En 2008, des scientifiques britanniques travaillant pour le Royal Botanic Garden de Kew ont ainsi repéré sur les vues satellites du service une étrange zone forestière située au Mozambique, sur les contreforts du mont Mabu.

Google Maps, un outil dont les chercheurs raffolent de plus en plus

Intrigués, ils ont dépêché une équipe sur place et ils ont alors découvert que cette forêt abritait un écosystème entier, un écosystème protégé de notre espèce suite à des années de guerre.

La même année, c’est Vincenzo de Michele, un conservateur du Museo Civico di Storia Naturale di Milano, qui a repéré un cratère d’impact de météorite grâce à la solution de Google. Un cratère baptisé depuis Kamil Crator. Sur le site, les chercheurs ont localisé plusieurs milliers de pièces de météorite de fer, pour un total de 1,7 tonne. Une découverte majeure, une fois encore.

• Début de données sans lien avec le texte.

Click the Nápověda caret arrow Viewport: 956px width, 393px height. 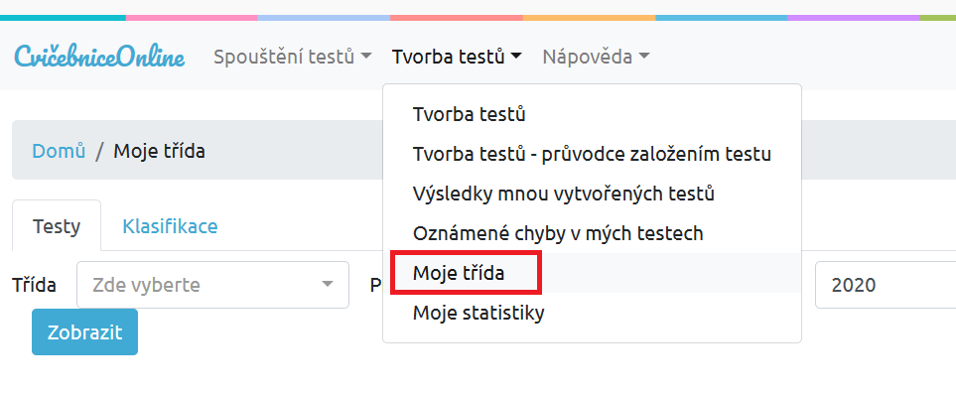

Et Google Maps se retrouve donc une nouvelle fois sous le feu des projecteurs, cette fois grâce au travail de l’archéologue Marcello Turci.

En naviguant à l’aide de la vue satellite de la solution, ce dernier a en effet repéré une étrange bosse dans le champ herbeux d’Ostia Antica, une région située aux abords de Rome. À sa place, la plupart auraient passé leur chemin, mais notre archéologue a immédiatement su qu’il avait trouvé quelque chose.

Des ruines appartenant à l’ancienne cité d’Ostia Antica ?

Il a donc poursuivi ses investigations et il a alors réalisé que la bosse en question était en réalité un prétoire.

Ensuite, en combinant des fouilles sur place et des recherches dans l’historique de Google Maps, Bing Maps et d’autres sources, Marcello Turci a réussi à mettre au jour d’autres ruines correspondant à plusieurs bâtiments.

Bien sûr, des fouilles supplémentaires vont être menées ces prochains mois sur le site, mais l’archéologue pense que ces bâtiments faisaient partie de l’ancienne ville d’Ostia Antica. Une ville qui comptait un peu plus de cent mille habitants à son apogée et qui a progressivement disparu sous le limon du Tibre avant d’être retrouvé en 1930. Cette découverte pourrait donc nous aider à mieux comprendre la manière dont vivaient les Romains de l’époque.